А я, примысливающая рассказ к своим переживаниям, машинально подумала: «Пожалуй, мы с Анной Донатовной и не встретились бы, не будь этой минуты, когда немец пренебрег установлениями».
Часовой знал, хотя не оборачивался, боясь, как бы привычка стрелять не опередила разум, что, кроме кустов, беглянкам негде укрыться от темноты, которую придет охранять другой. Он уже клял себя за минутную слабость, боясь расплатиться жизнью как нарушитель. Они же, поощренные безмолвием, где слышался лишь шорох листьев и стрекотание кузнечика, словно рядом кто-то заводил наручные часы, удивились, что свобода потребовала от них только умения плавать. А этого-то не умели ни старуха, ни Катерина.

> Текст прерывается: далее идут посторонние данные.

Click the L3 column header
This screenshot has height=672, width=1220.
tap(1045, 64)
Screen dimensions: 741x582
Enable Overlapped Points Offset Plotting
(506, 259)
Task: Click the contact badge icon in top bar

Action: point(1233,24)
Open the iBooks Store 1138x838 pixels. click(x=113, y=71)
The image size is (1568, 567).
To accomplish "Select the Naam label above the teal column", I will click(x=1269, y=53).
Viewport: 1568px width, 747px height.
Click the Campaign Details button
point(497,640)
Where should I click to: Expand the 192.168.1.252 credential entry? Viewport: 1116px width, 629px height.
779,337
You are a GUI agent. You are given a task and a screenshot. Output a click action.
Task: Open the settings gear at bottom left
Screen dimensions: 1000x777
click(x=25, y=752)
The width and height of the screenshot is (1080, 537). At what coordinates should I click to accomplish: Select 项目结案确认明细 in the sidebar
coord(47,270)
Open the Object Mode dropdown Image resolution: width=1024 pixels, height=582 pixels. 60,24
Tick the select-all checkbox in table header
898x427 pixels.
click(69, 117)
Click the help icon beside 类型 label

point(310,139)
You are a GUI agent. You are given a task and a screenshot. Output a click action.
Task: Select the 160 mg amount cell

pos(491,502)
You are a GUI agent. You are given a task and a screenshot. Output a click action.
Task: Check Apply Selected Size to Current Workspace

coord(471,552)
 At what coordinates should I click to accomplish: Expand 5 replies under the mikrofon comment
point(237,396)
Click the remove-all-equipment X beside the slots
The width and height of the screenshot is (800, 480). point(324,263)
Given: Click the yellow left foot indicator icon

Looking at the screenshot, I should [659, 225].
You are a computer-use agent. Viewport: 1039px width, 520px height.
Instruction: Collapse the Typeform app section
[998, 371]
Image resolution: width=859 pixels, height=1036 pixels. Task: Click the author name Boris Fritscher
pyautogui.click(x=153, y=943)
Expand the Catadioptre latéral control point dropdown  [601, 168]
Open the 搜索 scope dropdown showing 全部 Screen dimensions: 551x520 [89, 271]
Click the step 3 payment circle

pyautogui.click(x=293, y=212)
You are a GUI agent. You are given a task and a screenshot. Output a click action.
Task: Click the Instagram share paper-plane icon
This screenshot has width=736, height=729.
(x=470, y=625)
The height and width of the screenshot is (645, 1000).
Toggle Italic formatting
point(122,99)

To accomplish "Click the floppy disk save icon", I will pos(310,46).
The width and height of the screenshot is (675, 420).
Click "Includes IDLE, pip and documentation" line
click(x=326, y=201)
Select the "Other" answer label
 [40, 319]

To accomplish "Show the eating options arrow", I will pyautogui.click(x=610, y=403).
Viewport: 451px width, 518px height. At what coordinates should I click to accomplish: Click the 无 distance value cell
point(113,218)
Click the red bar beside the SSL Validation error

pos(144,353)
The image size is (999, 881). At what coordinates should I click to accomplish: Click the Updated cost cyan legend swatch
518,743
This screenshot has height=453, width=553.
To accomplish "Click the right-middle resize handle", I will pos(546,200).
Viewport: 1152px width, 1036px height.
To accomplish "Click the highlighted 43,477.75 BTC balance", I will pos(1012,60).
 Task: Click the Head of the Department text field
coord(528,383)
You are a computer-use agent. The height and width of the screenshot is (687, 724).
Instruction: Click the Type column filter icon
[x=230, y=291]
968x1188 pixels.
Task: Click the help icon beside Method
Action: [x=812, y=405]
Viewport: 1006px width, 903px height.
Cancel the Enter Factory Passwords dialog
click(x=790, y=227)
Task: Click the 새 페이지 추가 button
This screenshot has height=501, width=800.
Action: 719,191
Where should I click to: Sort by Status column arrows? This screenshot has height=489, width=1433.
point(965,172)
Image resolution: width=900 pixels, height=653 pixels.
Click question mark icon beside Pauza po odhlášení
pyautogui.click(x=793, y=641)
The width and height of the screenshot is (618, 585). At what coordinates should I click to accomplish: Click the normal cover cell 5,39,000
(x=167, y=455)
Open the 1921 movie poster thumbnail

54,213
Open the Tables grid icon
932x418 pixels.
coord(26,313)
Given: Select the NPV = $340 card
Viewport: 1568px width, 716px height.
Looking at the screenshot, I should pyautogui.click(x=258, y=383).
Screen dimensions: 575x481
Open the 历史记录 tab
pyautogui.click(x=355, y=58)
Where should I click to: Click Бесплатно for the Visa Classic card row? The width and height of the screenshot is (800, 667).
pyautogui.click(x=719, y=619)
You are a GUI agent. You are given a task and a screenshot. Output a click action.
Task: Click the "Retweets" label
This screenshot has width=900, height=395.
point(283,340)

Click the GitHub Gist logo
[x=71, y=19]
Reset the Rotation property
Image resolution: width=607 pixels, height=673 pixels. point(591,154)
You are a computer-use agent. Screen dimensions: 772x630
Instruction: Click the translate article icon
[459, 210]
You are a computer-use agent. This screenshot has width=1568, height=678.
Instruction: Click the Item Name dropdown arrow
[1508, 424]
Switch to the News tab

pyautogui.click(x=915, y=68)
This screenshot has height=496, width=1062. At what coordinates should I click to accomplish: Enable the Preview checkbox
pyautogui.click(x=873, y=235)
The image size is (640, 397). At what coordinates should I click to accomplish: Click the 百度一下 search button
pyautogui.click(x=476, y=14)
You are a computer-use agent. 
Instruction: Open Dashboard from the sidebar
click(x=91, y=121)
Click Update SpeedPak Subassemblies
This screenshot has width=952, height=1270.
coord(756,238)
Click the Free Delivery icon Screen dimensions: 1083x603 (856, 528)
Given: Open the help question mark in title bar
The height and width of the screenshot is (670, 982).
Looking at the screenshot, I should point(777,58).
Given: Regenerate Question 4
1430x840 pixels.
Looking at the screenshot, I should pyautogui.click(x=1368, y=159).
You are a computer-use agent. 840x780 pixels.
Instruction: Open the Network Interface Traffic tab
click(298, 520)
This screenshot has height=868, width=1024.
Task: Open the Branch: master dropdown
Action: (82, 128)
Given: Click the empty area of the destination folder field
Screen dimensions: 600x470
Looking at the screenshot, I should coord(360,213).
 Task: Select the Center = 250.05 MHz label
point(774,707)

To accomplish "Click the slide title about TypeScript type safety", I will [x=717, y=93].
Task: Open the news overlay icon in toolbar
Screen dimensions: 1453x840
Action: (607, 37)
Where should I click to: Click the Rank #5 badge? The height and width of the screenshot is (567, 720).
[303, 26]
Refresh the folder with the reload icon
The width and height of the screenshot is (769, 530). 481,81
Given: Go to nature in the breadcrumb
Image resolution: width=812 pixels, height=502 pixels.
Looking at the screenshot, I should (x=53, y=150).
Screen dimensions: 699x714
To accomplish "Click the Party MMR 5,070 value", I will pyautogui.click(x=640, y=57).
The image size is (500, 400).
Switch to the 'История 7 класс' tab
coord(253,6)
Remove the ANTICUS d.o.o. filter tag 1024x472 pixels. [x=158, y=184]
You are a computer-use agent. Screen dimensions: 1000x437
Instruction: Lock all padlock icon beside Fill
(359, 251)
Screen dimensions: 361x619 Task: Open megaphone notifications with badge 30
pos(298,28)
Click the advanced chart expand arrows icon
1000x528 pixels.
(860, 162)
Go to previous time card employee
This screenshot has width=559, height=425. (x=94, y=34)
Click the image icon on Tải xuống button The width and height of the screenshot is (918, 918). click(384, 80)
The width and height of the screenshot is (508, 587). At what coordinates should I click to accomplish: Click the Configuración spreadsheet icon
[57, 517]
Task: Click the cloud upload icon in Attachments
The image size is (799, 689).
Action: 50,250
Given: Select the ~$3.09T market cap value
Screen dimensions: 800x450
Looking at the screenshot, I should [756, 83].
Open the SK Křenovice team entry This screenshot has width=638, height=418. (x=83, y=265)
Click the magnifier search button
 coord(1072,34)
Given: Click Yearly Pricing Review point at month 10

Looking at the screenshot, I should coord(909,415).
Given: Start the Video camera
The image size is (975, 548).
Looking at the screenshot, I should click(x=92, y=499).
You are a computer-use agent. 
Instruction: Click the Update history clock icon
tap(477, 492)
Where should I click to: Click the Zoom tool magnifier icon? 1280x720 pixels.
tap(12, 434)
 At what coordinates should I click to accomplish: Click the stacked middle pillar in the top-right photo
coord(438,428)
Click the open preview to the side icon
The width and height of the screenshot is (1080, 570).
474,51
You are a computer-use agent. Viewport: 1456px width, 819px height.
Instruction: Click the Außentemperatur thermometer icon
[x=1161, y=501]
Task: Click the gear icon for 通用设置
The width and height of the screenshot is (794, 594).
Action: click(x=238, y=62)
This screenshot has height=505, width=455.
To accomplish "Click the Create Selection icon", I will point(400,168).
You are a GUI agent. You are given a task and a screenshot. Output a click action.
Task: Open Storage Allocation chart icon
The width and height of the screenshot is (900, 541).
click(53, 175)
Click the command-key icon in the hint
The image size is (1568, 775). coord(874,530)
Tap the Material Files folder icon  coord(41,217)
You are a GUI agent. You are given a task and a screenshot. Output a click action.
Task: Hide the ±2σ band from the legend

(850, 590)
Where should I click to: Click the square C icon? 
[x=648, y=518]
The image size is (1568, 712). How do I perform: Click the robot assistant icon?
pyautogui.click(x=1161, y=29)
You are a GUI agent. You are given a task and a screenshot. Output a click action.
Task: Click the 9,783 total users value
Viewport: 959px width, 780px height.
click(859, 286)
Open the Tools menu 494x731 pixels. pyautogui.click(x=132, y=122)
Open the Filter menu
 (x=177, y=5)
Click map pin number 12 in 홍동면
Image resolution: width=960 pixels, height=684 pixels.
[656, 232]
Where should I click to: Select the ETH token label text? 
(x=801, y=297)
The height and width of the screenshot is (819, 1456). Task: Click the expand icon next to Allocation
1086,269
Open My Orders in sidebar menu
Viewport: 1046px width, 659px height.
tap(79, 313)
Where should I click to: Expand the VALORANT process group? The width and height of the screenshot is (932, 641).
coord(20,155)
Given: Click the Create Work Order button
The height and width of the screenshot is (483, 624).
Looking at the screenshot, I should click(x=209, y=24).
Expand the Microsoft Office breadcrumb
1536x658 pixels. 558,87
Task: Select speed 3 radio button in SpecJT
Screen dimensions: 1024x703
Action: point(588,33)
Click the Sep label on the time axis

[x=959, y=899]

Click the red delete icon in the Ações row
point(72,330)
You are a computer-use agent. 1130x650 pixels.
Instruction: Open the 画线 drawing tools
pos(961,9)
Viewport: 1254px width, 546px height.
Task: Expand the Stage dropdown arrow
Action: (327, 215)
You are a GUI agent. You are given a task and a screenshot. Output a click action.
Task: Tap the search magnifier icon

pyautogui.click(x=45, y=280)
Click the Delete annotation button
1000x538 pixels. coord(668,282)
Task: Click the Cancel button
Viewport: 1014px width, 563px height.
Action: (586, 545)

Страх мешал им действовать, мешал поднять руки, стянуть с себя одежду, и лишь сознание того, что они теряют спасительные минуты сумрака, и неумолимый приказ старухи, отработанный на довоенных побудках до зари: «Ну, девки, пора», — заставил шевелиться, обрывая пуговицы, крючки, кидать снятое на землю, а потом, стесняясь своей наготы, на корточках связывать узел. Оставили малиновый платок с кистями. Его пустили в ход, когда Анна перевезла одежду и вернулась с противоположного берега быстрее, чем старуха успела прочесть молитву, в парной влаге неизвестных вод, и сильным надежным дыханием укрепила веру в спасение. Едва старуха начала просить богородицу накрыть Анну с Катериной пеленой господней, помочь Анне дотянуть Катерину, а Катерине крепче держаться за платок, «надетый в твое, богородица, успенье», Анна возникла из туманных сумерек второй раз и подала старухе руку, стянутую мокрой кисеей. А в это время перевезенная Катерина развязывала узел с одеждой. Потом замерла: звук из-под пальцев стал отвлекать ее от тихих всплесков воды, разгребаемой и смыкающейся за старухой и Анной.